Primary cutaneous melanoma is the most common malignant tumor of any type in the foot.

Most patients are young adults, with the most frequent age at presentation being in the 40s
Thin lesions are excised with a 1 cm margin, intermediate lesions with a 2-cm margins, and a thick lesions with a 3-cm margin. Lesions in the toes are generally treated by amputation.
Complete Information on this Tumor
Introduction and Definition: 

Primary cutaneous melanoma is the most common malignant tumor of any type in the foot. The term acral lentiginous melanoma is applied to melanoma affecting the hand or foot. Despite years of research, the news about malignant melanoma continues to be bad. Not only does malignant melanoma in the foot have a significantly worse prognosis then melanoma in other body sites, but the prevalence of melanoma is increasing faster than that of any other type of cancer. The most common sites of presentation on the plantar surface and subungual regions, but the tumor may occur anywhere on the foot. These lesions are frequently misdiagnosed as benign nevus, subungual hematoma, pyogenic granuloma, and other dermatological lesions. The foot and ankle surgeon should be wary of pigmented lesions seen anywhere on the foot or ankle. Patients with suspicious lesions should be promptly referred for appropriate management. The referral should be made in writing and documented in the chart. Careful documentation and follow-up on all patients referred for potential cancers can increase the chance of early diagnosis and reduce the risk of legal claims related to delay in diagnosis.

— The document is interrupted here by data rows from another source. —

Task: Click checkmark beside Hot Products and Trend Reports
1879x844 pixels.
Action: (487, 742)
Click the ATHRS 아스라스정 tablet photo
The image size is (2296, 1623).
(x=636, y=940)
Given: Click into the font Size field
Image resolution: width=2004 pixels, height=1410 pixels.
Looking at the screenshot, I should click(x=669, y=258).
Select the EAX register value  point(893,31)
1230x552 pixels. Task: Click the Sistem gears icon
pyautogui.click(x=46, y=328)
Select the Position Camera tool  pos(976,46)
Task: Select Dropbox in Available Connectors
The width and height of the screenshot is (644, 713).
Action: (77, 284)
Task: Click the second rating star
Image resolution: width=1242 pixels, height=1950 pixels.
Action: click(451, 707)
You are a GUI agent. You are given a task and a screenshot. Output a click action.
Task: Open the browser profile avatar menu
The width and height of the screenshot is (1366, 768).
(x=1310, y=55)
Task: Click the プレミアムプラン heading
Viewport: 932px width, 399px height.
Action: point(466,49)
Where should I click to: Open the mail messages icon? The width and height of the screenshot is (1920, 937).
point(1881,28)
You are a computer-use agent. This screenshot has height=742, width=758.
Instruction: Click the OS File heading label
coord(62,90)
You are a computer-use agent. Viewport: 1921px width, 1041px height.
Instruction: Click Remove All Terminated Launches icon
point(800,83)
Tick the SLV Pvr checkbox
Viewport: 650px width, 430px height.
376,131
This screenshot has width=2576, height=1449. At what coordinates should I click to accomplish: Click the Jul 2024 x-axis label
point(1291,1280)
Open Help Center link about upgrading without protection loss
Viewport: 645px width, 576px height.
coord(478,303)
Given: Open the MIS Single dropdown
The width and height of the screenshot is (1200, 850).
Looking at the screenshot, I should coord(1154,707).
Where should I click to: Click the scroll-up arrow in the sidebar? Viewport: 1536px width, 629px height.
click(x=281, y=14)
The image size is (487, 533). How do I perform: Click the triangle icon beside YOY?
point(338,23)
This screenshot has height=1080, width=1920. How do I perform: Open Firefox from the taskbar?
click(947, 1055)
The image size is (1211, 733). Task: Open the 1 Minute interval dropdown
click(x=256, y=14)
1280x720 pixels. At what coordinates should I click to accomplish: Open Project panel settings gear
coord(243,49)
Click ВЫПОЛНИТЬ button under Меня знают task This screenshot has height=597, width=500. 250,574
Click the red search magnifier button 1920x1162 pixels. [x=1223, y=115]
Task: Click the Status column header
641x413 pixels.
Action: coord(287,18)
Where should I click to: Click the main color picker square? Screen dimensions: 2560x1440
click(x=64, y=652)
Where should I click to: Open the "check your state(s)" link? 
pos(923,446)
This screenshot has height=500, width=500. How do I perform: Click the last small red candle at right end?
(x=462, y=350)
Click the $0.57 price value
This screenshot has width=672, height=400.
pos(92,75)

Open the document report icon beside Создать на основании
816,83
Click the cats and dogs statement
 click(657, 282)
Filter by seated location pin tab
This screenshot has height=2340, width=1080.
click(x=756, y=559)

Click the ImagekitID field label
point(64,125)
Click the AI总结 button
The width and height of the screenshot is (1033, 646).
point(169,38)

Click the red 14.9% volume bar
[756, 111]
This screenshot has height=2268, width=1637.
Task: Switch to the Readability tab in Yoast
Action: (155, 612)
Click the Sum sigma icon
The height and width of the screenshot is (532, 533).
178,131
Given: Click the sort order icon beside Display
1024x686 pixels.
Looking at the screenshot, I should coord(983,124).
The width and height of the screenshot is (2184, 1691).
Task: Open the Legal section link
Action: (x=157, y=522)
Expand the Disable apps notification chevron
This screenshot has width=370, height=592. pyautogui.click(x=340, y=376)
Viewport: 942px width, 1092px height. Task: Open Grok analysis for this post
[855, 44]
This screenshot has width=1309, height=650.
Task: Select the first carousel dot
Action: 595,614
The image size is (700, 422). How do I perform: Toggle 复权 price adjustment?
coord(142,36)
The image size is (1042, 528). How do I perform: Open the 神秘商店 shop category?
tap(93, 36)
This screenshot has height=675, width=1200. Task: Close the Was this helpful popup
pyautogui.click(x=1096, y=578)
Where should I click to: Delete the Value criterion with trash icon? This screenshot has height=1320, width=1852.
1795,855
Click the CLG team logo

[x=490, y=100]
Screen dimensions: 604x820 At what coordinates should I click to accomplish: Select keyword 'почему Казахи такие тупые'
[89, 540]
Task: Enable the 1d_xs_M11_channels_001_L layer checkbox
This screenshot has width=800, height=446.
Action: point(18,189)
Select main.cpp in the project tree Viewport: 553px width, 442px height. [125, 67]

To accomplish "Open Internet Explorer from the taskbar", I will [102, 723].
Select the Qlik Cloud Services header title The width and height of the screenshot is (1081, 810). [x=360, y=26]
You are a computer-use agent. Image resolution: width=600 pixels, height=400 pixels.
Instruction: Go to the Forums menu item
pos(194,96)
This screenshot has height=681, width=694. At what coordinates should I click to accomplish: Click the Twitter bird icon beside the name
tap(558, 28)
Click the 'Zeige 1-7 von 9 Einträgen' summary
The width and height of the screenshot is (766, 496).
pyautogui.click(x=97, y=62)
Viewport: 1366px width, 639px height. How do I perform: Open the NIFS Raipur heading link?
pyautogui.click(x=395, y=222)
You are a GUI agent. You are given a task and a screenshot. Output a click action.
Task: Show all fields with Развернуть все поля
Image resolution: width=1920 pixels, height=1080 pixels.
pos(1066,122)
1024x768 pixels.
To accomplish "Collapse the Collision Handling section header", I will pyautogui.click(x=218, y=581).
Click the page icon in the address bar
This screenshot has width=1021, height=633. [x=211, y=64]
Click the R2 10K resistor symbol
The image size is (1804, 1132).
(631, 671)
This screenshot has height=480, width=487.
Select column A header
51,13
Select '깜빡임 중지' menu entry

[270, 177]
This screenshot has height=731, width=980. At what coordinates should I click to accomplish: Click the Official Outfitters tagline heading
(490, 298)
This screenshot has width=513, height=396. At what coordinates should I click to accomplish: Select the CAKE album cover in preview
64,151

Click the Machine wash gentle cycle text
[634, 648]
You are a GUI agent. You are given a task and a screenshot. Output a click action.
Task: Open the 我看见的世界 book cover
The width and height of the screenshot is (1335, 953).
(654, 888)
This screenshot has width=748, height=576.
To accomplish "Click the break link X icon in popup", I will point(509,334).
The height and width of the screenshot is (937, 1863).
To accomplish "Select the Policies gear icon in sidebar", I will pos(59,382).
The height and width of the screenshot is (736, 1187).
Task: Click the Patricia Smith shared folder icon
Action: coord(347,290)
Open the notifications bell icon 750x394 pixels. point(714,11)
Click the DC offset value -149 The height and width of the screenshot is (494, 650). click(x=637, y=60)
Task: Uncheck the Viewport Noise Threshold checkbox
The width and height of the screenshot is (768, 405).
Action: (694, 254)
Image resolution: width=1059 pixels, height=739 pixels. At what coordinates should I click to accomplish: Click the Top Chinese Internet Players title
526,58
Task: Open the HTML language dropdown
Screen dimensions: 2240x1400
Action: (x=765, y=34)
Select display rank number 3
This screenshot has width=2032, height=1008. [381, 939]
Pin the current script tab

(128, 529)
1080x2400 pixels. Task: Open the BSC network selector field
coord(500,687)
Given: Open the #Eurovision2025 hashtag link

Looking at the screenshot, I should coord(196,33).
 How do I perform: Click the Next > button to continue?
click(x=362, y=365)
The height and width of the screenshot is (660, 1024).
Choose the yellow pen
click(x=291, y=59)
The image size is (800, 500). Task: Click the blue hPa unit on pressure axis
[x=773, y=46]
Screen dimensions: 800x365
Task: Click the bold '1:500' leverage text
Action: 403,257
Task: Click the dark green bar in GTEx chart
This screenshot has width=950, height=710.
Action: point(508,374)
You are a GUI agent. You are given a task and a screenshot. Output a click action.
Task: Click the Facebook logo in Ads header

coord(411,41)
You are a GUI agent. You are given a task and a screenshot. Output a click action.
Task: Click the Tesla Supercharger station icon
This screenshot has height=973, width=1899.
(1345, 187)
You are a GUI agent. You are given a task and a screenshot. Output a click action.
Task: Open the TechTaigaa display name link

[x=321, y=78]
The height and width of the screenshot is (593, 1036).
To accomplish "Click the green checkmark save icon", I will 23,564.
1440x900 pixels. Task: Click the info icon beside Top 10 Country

Studies have shown that melanoma of the foot tends to present at a more advanced stage and at a greater depth then lesions elsewhere in the body. These factors may be related to frequent delays in diagnosis. Delay in diagnosis is associated with a significant negative impact on survival.

Thin lesions are less than 1 mm, intermediate lesions are up to 4 mm, and the lesions are more than 4 mm. Thickness of the tumor is the single most important prognostic factor. Surgical removal with an operative margin of up to 3 cm is recommended based on the thickness of the tumor.

Incidence and Demographics: 
Most patients are young adults, with the most frequent age at presentation being in the 40s. Women are more frequently affected than men and this cancer presents a particular risk for young women. This tumor is the most common malignancy in women in their late 20s, and is second only to breast cancer in women in their 30's.
Treatment Options for this Tumor: 
Thin lesions are excised with a 1 cm margin, intermediate lesions with a 2-cm margins, and a thick lesions with a 3-cm margin. Lesions in the toes are generally treated by amputation. Wide resection with split thickness skin graft coverage or loco-regional flap coverage is necessary for all lesions. Depending on the location and available soft tissue coverage, amputation may be required. Elective regional lymph node dissection can be combined with surgical removal of the primary tumor. Lymph node dissection is used to stage the disease in thick and intermediate tumors, but is controversial in thin tumors and is no longer considered mandatory.
Outcomes of Treatment and Prognosis: 
Overall survival at 5 years is a 63% and at 10 years is a 51%.